A novel multiple tyrosine-kinase targeted agent to explore the future perspectives of anti-angiogenic therapy for the treatment of multiple solid tumors: cabozantinib.

Abstract

The process of angiogenesis involves the formation of new blood vessels from pre-existing vasculature by the over expression of certain factors leading to the growth and development of all solid tumor types. Hepatocyte growth factor receptor abbreviated as c-Met and vascular endothelial growth factor abbreviated as VEGF are some of the factors responsible for the induction in tumor growth and development. Recently a number of analogues associated with these receptors are under study.
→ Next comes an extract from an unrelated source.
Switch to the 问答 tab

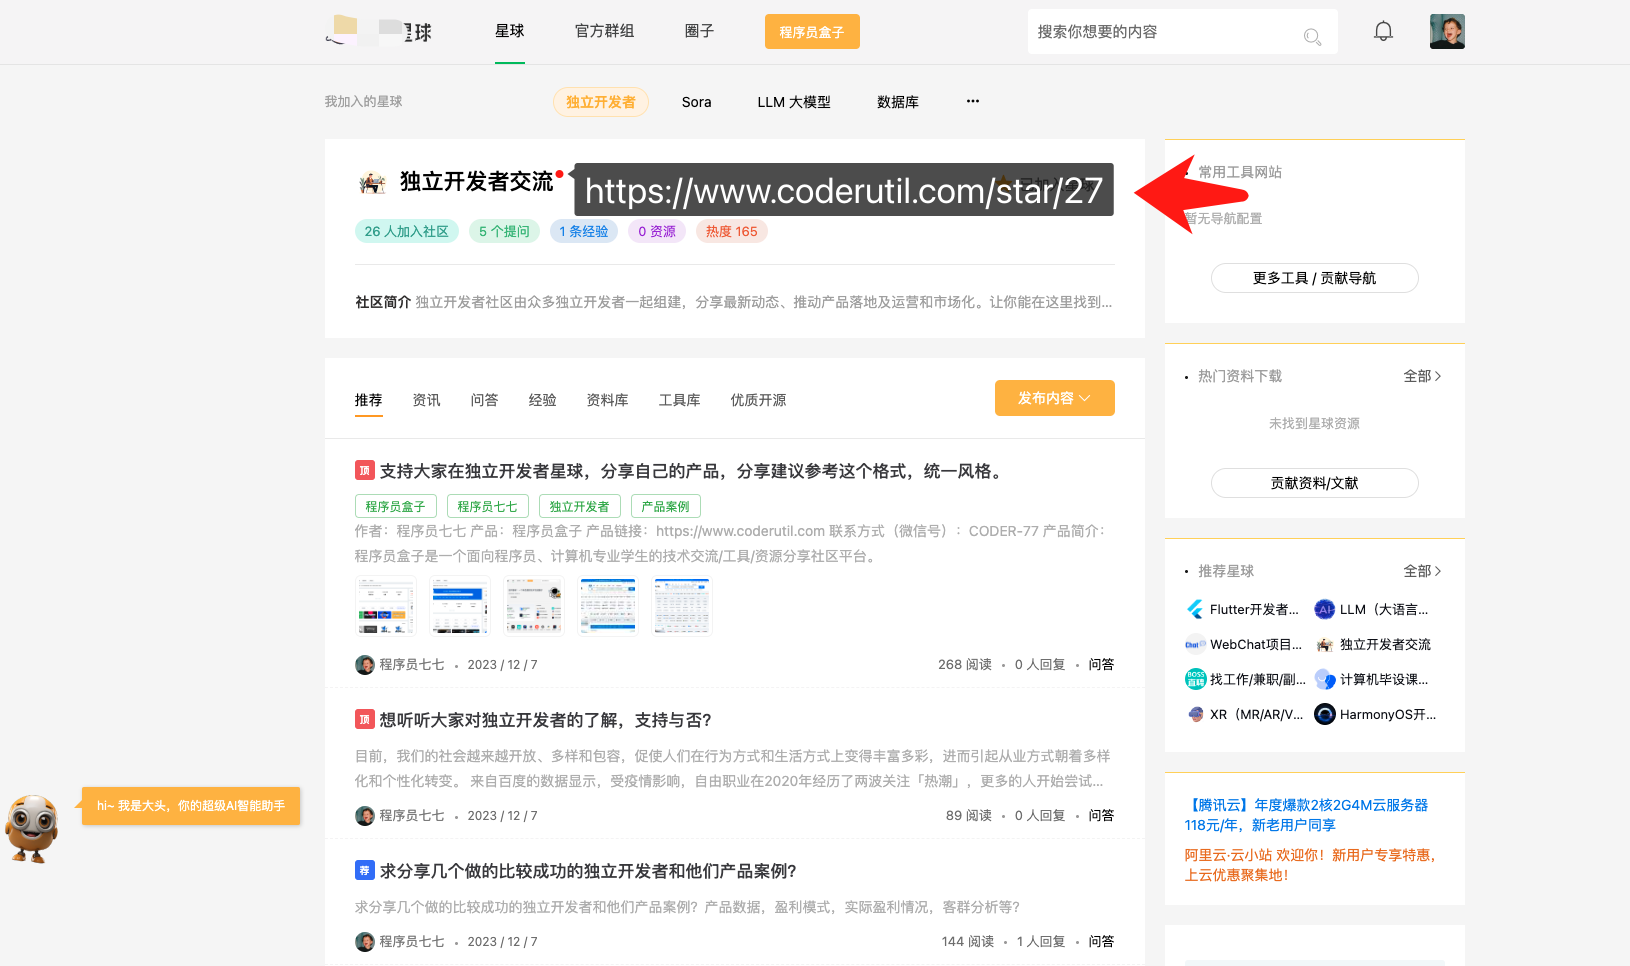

US FDA on November 29, 2012 approved a drug named cabozantinib formerly known as XL184 which is being marketed under the trade name of Cometriq for the treatment of Medullary Thyroid Cancer (MTC). Designing of the drug has been done in such a fashion that it can inhibit both VEGFR2 and c-Met simultaneously without over expressing any of the factors leading to the inhibition of angiogenesis. The drug is still under study for the evaluation of its efficacy in cases of many other solid tumor types including breast cancer, castration resistant prostate cancer (CRPC), renal cell carcinoma (RCC), hepatocellular carcinoma (HCC), gastric or gastroesophageal junction cancer, melanoma, small cell lung cancer (SCLC), ovarian cancer and primary peritoneal or fallopian tube carcinoma. This review article consists of preclinical and clinical data of cabozantinib and its efficacy and safety towards various types of solid tumors.